Aim of the exercise: From the records below, transcribe only the lines running from the one with "Blog (1119, 1868)" through the one with "Prices (615, 36)". Keep both of those end lines.

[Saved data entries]
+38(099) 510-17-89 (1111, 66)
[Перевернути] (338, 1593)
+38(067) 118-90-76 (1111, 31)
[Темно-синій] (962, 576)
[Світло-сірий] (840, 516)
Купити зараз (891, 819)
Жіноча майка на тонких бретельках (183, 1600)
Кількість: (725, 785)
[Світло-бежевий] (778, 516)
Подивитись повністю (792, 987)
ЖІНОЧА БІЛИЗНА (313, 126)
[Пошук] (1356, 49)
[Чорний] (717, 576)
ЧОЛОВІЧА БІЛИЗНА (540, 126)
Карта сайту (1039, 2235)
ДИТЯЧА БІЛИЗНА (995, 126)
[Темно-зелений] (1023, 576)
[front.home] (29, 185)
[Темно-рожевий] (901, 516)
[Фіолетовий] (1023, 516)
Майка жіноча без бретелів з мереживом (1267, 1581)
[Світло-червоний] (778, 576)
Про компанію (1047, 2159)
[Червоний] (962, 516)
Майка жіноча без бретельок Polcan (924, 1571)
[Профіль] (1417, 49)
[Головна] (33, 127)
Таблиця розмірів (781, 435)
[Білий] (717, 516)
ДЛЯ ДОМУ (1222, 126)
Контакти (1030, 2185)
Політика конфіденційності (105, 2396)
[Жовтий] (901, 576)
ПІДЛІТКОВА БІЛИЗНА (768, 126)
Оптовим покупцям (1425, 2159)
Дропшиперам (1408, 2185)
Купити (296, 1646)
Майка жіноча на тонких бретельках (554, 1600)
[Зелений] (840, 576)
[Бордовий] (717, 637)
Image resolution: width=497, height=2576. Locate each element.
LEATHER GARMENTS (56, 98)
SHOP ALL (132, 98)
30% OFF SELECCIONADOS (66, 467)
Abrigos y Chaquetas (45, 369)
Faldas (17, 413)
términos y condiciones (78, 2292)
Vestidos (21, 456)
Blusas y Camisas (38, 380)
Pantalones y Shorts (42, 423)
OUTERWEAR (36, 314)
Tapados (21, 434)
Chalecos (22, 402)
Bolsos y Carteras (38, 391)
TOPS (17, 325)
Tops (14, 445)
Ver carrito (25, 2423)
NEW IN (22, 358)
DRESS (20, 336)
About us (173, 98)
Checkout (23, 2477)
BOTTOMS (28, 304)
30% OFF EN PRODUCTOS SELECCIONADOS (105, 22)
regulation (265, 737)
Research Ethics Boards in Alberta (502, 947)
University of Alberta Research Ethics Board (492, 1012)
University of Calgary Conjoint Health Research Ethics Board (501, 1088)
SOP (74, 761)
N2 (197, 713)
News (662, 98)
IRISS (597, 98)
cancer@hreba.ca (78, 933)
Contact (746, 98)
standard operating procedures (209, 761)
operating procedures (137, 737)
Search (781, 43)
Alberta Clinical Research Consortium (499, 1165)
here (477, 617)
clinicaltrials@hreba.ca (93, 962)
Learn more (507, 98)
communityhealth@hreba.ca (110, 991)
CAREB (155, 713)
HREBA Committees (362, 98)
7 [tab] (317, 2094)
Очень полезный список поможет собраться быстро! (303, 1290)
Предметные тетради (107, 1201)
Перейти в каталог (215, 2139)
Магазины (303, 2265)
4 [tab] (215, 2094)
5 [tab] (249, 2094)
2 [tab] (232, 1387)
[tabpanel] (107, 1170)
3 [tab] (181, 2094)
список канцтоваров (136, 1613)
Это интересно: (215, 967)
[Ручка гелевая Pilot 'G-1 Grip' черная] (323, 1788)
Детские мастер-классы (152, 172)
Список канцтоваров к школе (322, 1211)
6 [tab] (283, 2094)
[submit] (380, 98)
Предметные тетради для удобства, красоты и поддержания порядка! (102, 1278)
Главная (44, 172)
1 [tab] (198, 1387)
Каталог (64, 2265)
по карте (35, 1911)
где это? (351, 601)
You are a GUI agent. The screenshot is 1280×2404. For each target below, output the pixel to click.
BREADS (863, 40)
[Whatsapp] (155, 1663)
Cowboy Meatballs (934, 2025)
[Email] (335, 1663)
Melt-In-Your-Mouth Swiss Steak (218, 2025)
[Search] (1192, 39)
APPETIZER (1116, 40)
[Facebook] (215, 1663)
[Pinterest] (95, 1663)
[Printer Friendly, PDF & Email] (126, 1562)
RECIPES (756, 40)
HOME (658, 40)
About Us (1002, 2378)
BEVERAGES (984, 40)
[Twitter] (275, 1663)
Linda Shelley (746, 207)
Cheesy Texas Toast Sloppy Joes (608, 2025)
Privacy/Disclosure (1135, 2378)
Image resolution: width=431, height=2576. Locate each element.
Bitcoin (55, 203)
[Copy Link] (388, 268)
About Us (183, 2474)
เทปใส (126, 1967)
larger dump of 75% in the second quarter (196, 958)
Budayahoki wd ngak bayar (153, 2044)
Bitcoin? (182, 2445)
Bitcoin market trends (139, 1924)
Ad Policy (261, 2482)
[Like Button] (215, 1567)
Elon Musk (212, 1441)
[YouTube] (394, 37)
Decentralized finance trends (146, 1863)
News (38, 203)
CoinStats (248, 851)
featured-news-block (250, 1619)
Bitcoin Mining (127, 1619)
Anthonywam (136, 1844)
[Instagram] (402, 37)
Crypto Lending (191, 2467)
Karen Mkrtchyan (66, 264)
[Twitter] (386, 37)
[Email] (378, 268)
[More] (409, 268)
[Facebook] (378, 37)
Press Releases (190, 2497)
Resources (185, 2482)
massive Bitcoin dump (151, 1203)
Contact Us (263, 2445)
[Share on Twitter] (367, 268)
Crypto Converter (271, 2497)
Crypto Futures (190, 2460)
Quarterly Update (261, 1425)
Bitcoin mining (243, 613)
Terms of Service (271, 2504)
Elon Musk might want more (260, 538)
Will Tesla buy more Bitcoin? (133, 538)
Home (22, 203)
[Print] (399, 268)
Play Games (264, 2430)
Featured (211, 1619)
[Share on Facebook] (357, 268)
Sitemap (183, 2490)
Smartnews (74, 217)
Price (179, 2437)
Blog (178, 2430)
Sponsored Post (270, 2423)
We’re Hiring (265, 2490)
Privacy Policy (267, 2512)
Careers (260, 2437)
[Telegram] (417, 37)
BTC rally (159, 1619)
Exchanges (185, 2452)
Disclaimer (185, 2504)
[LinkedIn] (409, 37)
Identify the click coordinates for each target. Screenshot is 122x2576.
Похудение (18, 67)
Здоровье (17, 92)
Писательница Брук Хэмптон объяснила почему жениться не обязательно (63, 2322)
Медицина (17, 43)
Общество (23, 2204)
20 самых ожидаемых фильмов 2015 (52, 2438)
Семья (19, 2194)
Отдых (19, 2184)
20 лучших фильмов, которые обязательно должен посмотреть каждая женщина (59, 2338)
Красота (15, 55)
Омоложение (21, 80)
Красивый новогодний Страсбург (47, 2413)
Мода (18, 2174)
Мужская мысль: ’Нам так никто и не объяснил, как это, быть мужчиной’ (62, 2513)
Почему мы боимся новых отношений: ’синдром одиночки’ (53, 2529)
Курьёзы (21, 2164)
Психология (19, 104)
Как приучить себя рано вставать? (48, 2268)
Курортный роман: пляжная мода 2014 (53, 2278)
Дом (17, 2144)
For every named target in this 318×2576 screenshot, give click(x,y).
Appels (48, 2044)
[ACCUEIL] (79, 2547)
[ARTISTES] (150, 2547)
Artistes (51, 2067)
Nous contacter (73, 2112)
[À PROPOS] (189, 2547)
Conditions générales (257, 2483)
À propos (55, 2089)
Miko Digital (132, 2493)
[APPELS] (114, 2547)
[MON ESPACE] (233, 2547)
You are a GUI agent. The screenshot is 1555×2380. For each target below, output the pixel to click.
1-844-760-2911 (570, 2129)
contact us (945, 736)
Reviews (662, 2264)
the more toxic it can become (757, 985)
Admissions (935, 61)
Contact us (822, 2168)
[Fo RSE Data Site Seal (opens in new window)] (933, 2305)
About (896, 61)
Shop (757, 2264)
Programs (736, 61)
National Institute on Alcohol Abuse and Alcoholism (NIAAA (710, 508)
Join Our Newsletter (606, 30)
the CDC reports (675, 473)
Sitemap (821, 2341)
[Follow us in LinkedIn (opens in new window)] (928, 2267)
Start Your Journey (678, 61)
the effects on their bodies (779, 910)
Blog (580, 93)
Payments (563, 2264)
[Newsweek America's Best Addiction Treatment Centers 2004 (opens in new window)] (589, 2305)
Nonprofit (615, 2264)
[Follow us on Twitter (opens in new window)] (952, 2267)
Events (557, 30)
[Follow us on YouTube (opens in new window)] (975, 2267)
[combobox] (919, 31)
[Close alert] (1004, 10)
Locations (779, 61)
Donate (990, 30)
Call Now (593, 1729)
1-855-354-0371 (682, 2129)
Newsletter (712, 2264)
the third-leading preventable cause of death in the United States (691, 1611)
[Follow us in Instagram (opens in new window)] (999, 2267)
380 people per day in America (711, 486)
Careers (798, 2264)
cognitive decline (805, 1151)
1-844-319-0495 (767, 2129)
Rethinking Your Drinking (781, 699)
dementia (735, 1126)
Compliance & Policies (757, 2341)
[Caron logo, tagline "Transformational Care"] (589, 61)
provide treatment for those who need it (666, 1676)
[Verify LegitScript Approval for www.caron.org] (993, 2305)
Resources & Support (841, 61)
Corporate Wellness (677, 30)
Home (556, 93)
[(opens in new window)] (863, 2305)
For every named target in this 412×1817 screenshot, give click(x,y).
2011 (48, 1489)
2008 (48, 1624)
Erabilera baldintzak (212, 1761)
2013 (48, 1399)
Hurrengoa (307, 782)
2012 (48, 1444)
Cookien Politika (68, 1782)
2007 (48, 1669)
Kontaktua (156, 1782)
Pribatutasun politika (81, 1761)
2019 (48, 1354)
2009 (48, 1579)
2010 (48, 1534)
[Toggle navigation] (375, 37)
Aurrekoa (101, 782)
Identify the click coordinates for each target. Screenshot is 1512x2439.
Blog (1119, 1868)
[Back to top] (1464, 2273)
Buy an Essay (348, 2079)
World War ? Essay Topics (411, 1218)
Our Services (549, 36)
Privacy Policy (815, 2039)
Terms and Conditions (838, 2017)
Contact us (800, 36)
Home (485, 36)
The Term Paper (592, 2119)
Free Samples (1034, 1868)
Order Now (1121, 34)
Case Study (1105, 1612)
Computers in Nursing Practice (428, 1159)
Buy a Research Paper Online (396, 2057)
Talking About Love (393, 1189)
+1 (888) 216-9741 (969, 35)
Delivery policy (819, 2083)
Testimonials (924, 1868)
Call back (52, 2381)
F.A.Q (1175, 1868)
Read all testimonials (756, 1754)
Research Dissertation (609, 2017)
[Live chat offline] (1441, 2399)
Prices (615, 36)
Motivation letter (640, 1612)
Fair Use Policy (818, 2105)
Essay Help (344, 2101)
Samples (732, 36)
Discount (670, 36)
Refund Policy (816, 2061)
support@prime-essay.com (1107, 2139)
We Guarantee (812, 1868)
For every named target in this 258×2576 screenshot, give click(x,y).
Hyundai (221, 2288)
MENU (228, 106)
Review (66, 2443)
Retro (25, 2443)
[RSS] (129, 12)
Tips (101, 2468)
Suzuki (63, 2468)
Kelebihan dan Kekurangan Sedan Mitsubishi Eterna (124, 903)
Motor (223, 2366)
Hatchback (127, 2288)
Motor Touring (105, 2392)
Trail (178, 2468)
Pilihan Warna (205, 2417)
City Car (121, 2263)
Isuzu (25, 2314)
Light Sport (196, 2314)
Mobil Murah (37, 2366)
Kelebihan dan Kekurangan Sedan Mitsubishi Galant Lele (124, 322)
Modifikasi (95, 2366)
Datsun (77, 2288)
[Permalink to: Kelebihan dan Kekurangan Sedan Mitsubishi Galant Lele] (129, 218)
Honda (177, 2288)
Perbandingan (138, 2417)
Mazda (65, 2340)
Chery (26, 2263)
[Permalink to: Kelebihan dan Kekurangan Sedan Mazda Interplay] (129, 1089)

Exercise response:
Blog (1119, 1868)
[Back to top] (1464, 2273)
Buy an Essay (348, 2079)
World War ? Essay Topics (411, 1218)
Our Services (549, 36)
Privacy Policy (815, 2039)
Terms and Conditions (838, 2017)
Contact us (800, 36)
Home (485, 36)
The Term Paper (592, 2119)
Free Samples (1034, 1868)
Order Now (1121, 34)
Case Study (1105, 1612)
Computers in Nursing Practice (428, 1159)
Buy a Research Paper Online (396, 2057)
Talking About Love (393, 1189)
+1 (888) 216-9741 (969, 35)
Delivery policy (819, 2083)
Testimonials (924, 1868)
Call back (52, 2381)
F.A.Q (1175, 1868)
Read all testimonials (756, 1754)
Research Dissertation (609, 2017)
[Live chat offline] (1441, 2399)
Prices (615, 36)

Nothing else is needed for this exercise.